Key findings: Vectara’s testing revealed that DeepSeek’s R1 model demonstrates notably higher rates of hallucination compared to other reasoning and open-source AI models.

  • OpenAI and Google’s closed reasoning models showed the lowest rates of hallucination in the tests
  • Alibaba’s Qwen model performed best among models with partially public code
  • DeepSeek’s earlier V3 model, which served as the foundation for R1, showed three times better accuracy than its successor

Technical context: AI hallucination refers to when AI models generate false or made-up information while appearing to provide accurate responses.

  • The issue stems from problems in the fine-tuning process rather than the reasoning capabilities themselves
  • Fine-tuning requires careful balance to maintain multiple capabilities while enhancing specific features
  • According to Vectara’s head of developer relations Ofer Mendelevitch, DeepSeek will likely address these issues in future updates

Independent verification: Recent testing by Wired writer Reece Rogers corroborates Vectara’s findings about DeepSeek’s accuracy issues.

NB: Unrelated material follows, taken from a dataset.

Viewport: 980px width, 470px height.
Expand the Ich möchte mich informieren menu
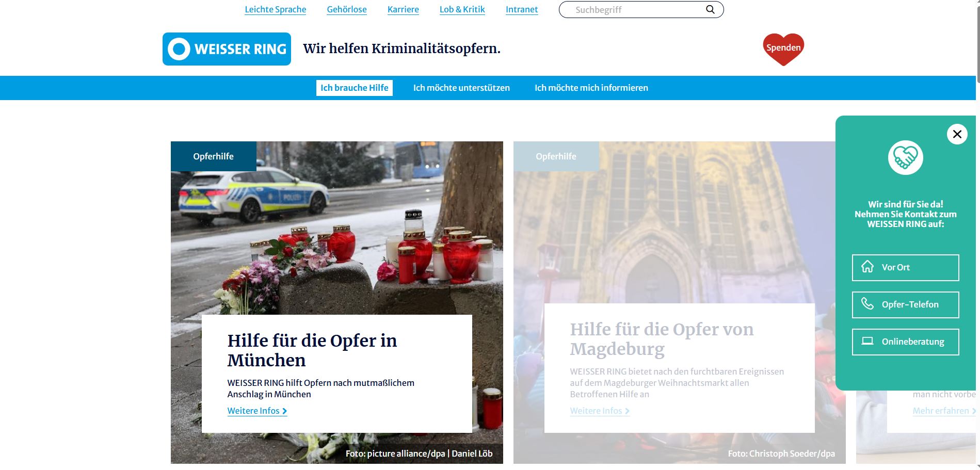click(591, 88)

  • Rogers identified both hallucination and moderation problems during his evaluation
  • Questions remain about the training data used to develop the model
  • Despite these issues, Rogers suggested DeepSeek could be a significant competitor to U.S.-based AI companies

Looking ahead: While DeepSeek’s current performance raises concerns about reliability, the broader trend suggests that reasoning models will continue to improve through iterative development and refined training methods. The challenge lies in maintaining multiple capabilities while enhancing specific features like reasoning, highlighting the complexity of developing advanced AI systems.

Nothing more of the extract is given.